Since my application is written with Spring Boot, the NamedParameterJdbcTemplate was used to integrate with PostgreSQL. Apart from that, the only other role of the method is to transform the Java object of the DomainEvent into its JSON String representation, for which the Jackson ObjectMapper is used.

If you would like to test if this code is really working, you can check the integration test that I’ve written, which is available here: PostgresEventStoreIT.groovy.

Loading Events #

Persisting events is covered, so let’s now implement the code for fetching them. First, we need to add a method definition to the interface:

public interface EventStore {

    List<EventEntity> loadEvents(UUID streamId);
}

And concrete implementation of it:

@Slf4j
public class PostgresEventStore implements EventStore {

    private final NamedParameterJdbcTemplate jdbcTemplate;
    private final EventPostgresRowMapper eventPostgresRowMapper;
    private final ObjectMapper objectMapper;

    public PostgresEventStore(NamedParameterJdbcTemplate jdbcTemplate, ObjectMapper objectMapper, EventClassTypeProvider eventClassTypeProvider) {
        this.jdbcTemplate = jdbcTemplate;
        this.objectMapper = objectMapper;
        this.eventPostgresRowMapper = new EventPostgresRowMapper(objectMapper, eventClassTypeProvider);
    }

    @Override
    public List<EventEntity> loadEvents(UUID streamId) {

        return jdbcTemplate.query("""
                SELECT id, stream_id, type, data, added_at
                FROM events
                ORDER BY added_at ASC;
                """,
                eventPostgresRowMapper,
                streamId);
    }
}

Nothing fancy here, except for the EventPostgresRowMapper and EventClassTypeProvider. These components are responsible for deserializing information stored in the database into EventEntity and its data part (DomainEvent), respectively.

@RequiredArgsConstructor
@Slf4j
class EventPostgresRowMapper implements RowMapper<EventEntity> {

    private final ObjectMapper objectMapper;
    private final EventClassTypeProvider caster;

    @Override
    public EventEntity mapRow(ResultSet rs, int rowNum) throws SQLException {
        String eventType = rs.getString("type");
        DomainEvent event = extractData(rs, eventType);
        return new EventEntity(
                rs.getString("id"),
                rs.getString("stream_id"),
                eventType,
                event,
                extractInstant(rs, "added_at")
        );
    }

    private static Instant extractInstant(ResultSet rs, String columnName) throws SQLException {
        if (rs.getTimestamp(columnName) == null) {
            return null;
        }
        return rs.getTimestamp(columnName).toInstant();
    }

    private DomainEvent extractData(ResultSet rs, String eventType) throws SQLException {
        String bodyAsString = rs.getString("data");
        JsonNode bodyAsJsonNode = mapToJsonNode(bodyAsString);
        return mapEventBody(bodyAsJsonNode, eventType);
    }

    private JsonNode mapToJsonNode(String eventAsString) {
        try {
            return objectMapper.readTree(eventAsString);
        } catch (JsonProcessingException e) {
            log.error("Failed to parse event to json: {}", eventAsString);
            throw new RuntimeException("Parsing error", e);
        }
    }

    private DomainEvent mapEventBody(JsonNode eventBody, String eventType) {
        Class<? extends DomainEvent> classType = caster.getClassType(eventType);
        return mapEventBody(eventBody, classType);
    }

    private <T extends DomainEvent> T mapEventBody(JsonNode eventBody, Class<T> valueType) {
        try {
            return objectMapper.treeToValue(eventBody, valueType);
        } catch (JsonProcessingException e) {
            log.error("Failed to parse event json: {} to '{}' class", eventBody, valueType.getCanonicalName());
            throw new RuntimeException("Parsing error", e);
        }
    }
}

The implementation of the EventPostgresRowMapper is quite generic and can be reused. It extends Spring’s RowMapper, where we define how the ResultSet from the database should be used to build an EventEntity.

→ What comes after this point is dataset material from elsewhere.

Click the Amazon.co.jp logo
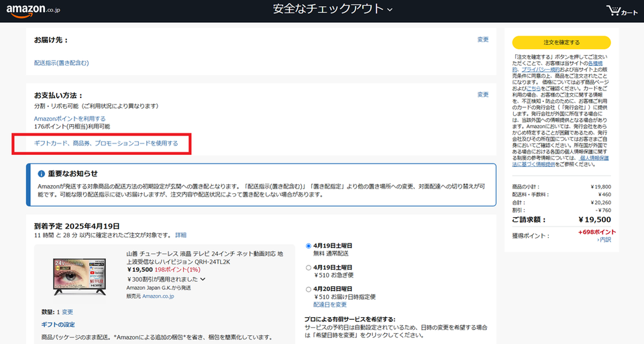The image size is (644, 344). (34, 9)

The only part that must be adjusted to specific DomainEvents is the EventClassTypeProvider, which is an interface that helps the ObjectMapper cast the result from the data column into the appropriate Java class:

public interface EventClassTypeProvider {

    Class<? extends DomainEvent> getClassType(String type);
}

And an example of its implementation:

@Slf4j
class DeliveryEventClassTypeProvider implements EventClassTypeProvider {

    @Override
    public Class<? extends DomainEvent> getClassType(String type) {
        return switch (type) {
            case "DeliveryCanceled" -> DeliveryEvent.DeliveryCanceled.class;
            default -> {
                log.error("There is not logic for mapping {} event from a store", type);
                throw new IllegalArgumentException();
            }
        };
    }
}

As before, tests for this functionality are available in PostgresEventStoreIT.groovy class.

Optimistic Locking for Strong Consistency #

strong

The implementation we have so far is pretty basic. It may work for a small side project used by only one person, but it may not fit the needs of a larger solution (and I’m not claiming it’s production-ready yet!) where multiple users may try to store different events to the same stream at the same moment.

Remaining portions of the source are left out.